I have a dataframe with a column that has "Yes", "No" and "Maybe" values. Here is a sample of how the dataframe looks like for context (not actual data I'm working with as that's more sensitive):
State | City | Do you like the color Blue? | Yes | Maybe | No |
---|---|---|---|---|---|
Arizona | Phoenix | Yes | 1 | 0 | 0 |
Arizona | Phoenix | Yes | 1 | 0 | 0 |
Arizona | Phoenix | Maybe | 0 | 1 | 0 |
Arizona | Phoenix | No | 0 | 0 | 1 |
Arizona | Scottsdale | No | 0 | 0 | 1 |
Arizona | Scottsdale | Yes | 1 | 0 | 0 |
Arizona | Scottsdale | Maybe | 0 | 1 | 0 |
California | San Francisco | Yes | 1 | 0 | 0 |
California | San Francisco | No | 0 | 0 | 1 |
California | San Francisco | Maybe | 0 | 1 | 0 |
California | Los Angeles | Yes | 1 | 0 | 0 |
California | Los Angeles | Yes | 1 | 0 | 0 |
California | Los Angeles | No | 0 | 0 | 1 |
This is a two part question:
I would like to convert the "Yes" and "Maybe" in the "Do you like the color Blue?" column to equal 1 and the "No" to equal 0 (so categorical to numeric) and add it as a separate column.

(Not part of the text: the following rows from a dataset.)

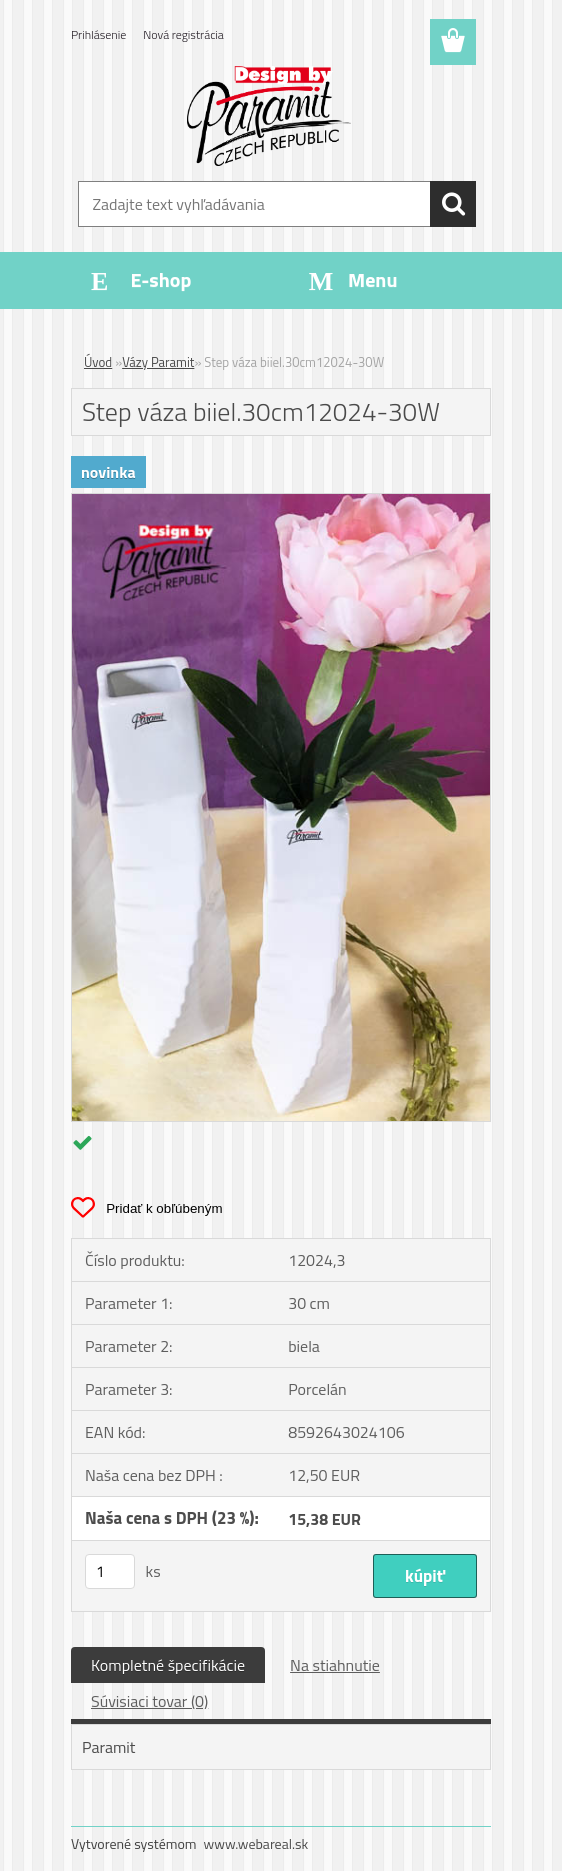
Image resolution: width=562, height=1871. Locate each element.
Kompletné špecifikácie (168, 1665)
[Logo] (268, 116)
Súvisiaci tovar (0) (149, 1701)
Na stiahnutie (335, 1665)
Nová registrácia (183, 34)
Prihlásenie (98, 34)
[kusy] (110, 1571)
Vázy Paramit (158, 362)
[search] (453, 204)
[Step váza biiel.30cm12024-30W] (281, 502)
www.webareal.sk (256, 1843)
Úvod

I want to also make between states statistical comparisons as well (e.g. proportion of those who said "No" in California versus in Arizona). I was thinking of subsetting the data set by state and then making the comparisons, but the data set I'm working with has about 15 states. Is there a faster/more efficient way to do so?